Jules Verne: By Étienne Carjat/ Adam Cuerden - This file comes from Gallica Digital Library and is available under the digital ID btv1b84497879/f1, Public Domain, https://commons.wikimedia.org/w/index.php?curid=83065220


Before he became one of the most successful French authors, Jules Verne was a competent amateur pianist and had written songs and librettos for comic operas. The author once worked as a secretary with the Théâtre-Lyrique, one of four opera companies performing in Paris from 1847-1872. Although Verne’s musical works did not amount to anything, the Théâtre-Lyrique became well-known for performances of Gounod's Faust, as well as revivals of foreign works translated into French, particularly operas by Gluck, Mozart, Weber, and Verdi.


Music features in a number of Verne’s works.
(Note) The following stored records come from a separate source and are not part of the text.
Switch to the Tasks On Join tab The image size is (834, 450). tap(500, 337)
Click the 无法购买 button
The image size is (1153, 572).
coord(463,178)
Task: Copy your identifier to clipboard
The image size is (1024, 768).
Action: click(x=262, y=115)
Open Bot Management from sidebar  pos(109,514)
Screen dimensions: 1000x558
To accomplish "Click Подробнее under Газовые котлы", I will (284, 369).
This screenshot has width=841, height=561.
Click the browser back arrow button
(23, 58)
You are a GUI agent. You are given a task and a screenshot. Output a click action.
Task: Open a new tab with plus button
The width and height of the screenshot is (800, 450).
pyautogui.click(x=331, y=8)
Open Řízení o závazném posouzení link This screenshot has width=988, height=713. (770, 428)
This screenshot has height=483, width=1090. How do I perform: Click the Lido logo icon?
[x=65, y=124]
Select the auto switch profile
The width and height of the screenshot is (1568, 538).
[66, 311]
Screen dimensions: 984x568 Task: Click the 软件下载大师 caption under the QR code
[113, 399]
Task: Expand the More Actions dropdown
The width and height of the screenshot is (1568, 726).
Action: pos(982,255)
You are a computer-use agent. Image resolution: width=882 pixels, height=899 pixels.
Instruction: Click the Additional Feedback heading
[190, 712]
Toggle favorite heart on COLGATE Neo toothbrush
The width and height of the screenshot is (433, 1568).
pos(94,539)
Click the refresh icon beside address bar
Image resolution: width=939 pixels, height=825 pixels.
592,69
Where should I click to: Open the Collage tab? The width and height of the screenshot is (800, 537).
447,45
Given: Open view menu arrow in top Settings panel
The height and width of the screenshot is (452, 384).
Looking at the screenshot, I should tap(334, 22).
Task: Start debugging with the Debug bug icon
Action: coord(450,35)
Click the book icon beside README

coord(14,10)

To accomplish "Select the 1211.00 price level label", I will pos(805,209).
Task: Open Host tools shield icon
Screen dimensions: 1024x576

Probably the most well-known of these is Captain Nemo’s “great piano-organ”. In Twenty Thousand Leagues under the Seas, Nemo finds solace in playing melancholic music at night in his living room on board the Nautilus. Less well known is Propeller Island, published in 1894, a story based on a string quartet which is kidnapped forced to give performances on a remote floating island.


Do these tenuous musical connections give us an excuse to stage a musical event (with a dash of theatricality!) based on Verne’s Around the World in Eighty Days? Of course they do! More about this special May performance soon…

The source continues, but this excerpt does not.